Suasana libur akhir pekan di Pantai Sunset, kawasan Kampung Karangpapak, Kecamatan Cisolok, Kabupaten Sukabumi, berubah menjadi duka. Dua orang wisatawan asal Kabupaten Bogor dilaporkan hilang ditelan ombak pada Minggu pagi (18/1/2026). Hingga berita ini diturunkan pada Minggu sore, tim SAR gabungan dan Sat Polairud Polres Sukabumi masih berupaya melakukan pencarian intensif di sepanjang garis pantai.

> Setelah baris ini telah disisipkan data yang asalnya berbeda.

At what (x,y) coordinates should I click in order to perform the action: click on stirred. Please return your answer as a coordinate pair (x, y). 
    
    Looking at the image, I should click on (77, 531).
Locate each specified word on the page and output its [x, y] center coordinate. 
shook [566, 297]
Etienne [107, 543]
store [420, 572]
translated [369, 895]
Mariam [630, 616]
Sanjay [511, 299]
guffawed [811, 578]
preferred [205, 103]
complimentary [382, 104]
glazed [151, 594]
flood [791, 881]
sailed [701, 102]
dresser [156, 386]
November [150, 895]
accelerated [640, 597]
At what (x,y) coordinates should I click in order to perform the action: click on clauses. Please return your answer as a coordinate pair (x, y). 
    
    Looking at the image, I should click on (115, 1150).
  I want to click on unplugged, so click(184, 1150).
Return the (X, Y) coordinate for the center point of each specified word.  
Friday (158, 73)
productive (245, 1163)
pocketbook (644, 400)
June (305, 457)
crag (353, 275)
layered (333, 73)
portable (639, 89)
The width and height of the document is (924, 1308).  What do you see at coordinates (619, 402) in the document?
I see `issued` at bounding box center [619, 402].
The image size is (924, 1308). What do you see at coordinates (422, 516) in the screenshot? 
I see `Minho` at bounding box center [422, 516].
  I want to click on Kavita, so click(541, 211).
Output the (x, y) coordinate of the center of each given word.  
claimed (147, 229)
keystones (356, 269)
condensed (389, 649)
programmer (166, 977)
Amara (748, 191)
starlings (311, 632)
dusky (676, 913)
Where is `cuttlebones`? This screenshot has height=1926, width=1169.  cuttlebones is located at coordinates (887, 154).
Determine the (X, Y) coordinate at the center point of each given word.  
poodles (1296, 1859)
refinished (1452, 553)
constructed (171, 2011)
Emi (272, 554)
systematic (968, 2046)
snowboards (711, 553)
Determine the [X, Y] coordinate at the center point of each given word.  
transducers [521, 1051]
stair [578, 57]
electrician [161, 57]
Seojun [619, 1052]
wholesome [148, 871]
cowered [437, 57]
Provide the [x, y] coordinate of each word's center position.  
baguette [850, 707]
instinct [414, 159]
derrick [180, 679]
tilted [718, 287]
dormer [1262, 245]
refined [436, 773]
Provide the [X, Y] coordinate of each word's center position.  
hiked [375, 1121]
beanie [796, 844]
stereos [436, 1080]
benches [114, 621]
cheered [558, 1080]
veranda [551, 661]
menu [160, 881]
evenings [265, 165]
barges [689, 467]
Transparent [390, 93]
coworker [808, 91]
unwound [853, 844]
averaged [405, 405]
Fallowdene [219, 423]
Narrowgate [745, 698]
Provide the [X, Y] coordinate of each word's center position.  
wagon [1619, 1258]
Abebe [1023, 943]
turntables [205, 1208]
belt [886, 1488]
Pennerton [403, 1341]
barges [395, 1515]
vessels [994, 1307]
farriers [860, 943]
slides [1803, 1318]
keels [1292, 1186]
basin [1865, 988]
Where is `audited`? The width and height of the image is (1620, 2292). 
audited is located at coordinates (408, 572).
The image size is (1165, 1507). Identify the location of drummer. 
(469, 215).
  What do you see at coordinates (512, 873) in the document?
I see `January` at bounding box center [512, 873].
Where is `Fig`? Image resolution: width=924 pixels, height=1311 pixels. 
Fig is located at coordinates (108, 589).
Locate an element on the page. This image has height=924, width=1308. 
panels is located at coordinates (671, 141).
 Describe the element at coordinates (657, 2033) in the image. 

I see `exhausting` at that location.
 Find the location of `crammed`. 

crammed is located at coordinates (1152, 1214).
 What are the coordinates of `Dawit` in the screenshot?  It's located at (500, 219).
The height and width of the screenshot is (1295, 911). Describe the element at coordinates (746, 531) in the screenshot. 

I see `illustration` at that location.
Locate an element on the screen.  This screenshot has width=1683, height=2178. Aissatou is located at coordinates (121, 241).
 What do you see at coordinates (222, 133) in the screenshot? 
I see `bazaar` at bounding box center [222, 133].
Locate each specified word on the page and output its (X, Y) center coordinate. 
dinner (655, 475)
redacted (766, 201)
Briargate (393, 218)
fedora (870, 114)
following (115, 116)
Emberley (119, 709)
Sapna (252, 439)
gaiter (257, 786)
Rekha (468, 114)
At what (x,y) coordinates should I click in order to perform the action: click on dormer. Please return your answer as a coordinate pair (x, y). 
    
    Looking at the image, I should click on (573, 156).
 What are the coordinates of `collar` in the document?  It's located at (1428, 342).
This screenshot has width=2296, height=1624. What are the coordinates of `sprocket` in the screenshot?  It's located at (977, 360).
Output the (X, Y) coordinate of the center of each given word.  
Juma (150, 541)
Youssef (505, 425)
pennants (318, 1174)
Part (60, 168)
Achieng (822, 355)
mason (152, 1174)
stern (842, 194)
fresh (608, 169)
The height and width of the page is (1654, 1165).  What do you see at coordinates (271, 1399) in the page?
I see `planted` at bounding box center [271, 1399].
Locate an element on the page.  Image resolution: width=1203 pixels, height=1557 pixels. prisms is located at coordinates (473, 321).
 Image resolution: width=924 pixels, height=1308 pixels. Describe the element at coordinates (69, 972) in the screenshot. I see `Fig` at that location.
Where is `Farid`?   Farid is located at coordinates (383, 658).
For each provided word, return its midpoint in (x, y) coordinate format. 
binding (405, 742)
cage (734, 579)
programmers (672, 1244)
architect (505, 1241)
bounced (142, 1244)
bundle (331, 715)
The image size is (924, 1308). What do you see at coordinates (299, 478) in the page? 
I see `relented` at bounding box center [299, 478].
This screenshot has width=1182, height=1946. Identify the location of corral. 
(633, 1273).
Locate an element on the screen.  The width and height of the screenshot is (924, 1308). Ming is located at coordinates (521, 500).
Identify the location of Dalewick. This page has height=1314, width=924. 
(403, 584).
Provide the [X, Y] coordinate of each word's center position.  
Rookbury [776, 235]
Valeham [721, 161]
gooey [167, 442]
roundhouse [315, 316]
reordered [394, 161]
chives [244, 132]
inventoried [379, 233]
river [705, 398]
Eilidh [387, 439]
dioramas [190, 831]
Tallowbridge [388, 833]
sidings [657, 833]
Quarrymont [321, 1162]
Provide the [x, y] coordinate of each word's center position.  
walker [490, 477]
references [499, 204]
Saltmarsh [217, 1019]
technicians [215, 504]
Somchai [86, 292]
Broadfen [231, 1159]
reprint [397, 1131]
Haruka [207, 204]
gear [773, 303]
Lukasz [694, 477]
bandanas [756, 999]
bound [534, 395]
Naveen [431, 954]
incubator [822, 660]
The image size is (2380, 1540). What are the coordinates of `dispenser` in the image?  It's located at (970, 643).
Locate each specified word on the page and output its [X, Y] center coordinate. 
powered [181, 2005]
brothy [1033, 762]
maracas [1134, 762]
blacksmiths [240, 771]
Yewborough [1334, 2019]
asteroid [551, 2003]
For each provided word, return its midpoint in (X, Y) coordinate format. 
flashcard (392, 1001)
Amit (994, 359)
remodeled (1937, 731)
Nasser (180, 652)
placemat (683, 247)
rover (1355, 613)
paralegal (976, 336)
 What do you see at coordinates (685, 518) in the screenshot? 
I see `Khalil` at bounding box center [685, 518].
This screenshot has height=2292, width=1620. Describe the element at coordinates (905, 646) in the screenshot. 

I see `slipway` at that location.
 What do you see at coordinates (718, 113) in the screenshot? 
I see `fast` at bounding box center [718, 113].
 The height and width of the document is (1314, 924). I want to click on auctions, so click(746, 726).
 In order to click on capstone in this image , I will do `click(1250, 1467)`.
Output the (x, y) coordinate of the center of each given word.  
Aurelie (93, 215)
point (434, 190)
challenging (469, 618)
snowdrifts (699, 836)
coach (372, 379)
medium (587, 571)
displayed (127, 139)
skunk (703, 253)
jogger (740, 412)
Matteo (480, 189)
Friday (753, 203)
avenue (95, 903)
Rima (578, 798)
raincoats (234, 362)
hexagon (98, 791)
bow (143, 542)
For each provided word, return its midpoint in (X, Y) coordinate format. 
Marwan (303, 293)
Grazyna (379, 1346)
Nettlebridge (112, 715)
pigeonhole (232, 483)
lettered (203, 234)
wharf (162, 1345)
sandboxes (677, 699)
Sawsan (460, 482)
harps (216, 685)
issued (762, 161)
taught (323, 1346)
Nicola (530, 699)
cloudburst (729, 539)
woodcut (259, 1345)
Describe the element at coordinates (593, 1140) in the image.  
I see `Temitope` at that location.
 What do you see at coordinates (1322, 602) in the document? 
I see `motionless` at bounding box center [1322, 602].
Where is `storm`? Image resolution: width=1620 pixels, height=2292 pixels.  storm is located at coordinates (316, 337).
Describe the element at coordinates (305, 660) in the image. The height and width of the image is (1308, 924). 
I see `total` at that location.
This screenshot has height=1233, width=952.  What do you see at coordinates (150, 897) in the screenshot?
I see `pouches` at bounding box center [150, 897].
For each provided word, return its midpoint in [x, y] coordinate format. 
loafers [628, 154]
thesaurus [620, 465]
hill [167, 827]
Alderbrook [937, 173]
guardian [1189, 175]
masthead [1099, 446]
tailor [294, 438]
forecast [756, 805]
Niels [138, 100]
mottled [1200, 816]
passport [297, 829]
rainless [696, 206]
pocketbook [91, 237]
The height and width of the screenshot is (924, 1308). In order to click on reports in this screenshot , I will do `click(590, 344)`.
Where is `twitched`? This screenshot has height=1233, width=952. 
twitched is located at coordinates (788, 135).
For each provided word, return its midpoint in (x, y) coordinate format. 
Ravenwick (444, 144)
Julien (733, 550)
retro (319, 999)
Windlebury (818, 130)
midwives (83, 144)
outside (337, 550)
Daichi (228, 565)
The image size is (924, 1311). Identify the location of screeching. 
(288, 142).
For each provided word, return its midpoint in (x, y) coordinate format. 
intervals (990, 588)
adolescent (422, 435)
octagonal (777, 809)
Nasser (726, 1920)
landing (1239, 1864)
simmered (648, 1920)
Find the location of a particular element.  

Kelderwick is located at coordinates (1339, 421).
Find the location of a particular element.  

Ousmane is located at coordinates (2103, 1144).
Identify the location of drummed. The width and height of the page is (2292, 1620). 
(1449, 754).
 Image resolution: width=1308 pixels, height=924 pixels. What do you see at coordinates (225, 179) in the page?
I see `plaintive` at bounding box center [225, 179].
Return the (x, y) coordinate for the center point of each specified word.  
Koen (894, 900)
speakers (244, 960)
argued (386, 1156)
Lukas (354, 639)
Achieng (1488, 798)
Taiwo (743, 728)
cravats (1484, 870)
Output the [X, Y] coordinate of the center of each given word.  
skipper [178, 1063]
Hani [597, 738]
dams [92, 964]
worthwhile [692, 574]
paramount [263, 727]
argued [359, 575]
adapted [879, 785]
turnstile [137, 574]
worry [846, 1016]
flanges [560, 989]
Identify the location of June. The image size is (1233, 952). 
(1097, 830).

Kedua korban diidentifikasi sebagai Angga Ardiansyah (30) dan Alfin Alfiandi (28). Berdasarkan keterangan saksi mata, peristiwa tragis ini terjadi sekitar pukul 09.30 WIB. Saat itu, kedua korban bersama seorang rekan lainnya sedang beraktivitas di bibir pantai. Diduga karena kurang memahami karakteristik arus laut setempat yang memiliki tarikan bawah (rip current) yang sangat kuat, kedua korban terseret ke tengah laut hanya dalam hitungan detik.
Kasat Polairud Polres Sukabumi, AKP Dadi, mengonfirmasi bahwa korban terseret arus hingga sejauh lima meter ke arah tengah laut. Satu rekan korban berhasil menyelamatkan diri dari empasan ombak yang datang tiba-tiba. Meski petugas penjaga pantai (lifeguard) yang berada di lokasi sempat berupaya melakukan penyelamatan secara spontan, kuatnya arus dan tingginya gelombang laut saat kejadian membuat kedua korban dengan cepat hilang dari pandangan.
“Saat ini kami sedang melakukan proses pencarian intensif. Kuatnya arus bawah menjadi kendala utama, namun tim gabungan terus melakukan penyisiran di titik-titik potensial,” ujar AKP Dadi. Pihak kepolisian juga telah menghimpun keterangan dari para saksi serta melakukan koordinasi untuk memperluas area pencarian jasad kedua korban.
Merespons situasi darurat ini, Polres Sukabumi mengambil langkah tegas dengan memperketat pengawasan di sepanjang pesisir pantai Cisolok. Kepolisian mengimbau dengan sangat agar para pengunjung dan wisatawan senantiasa meningkatkan kewaspadaan dan tidak mengabaikan batas aman berenang yang telah ditentukan.
Dinamika ombak di pesisir selatan Jawa seringkali tidak terprediksi dan memiliki risiko tinggi bagi mereka yang belum mengenal medan. Masyarakat diminta untuk selalu mematuhi arahan petugas di lapangan demi mencegah terulangnya kecelakaan serupa di masa mendatang.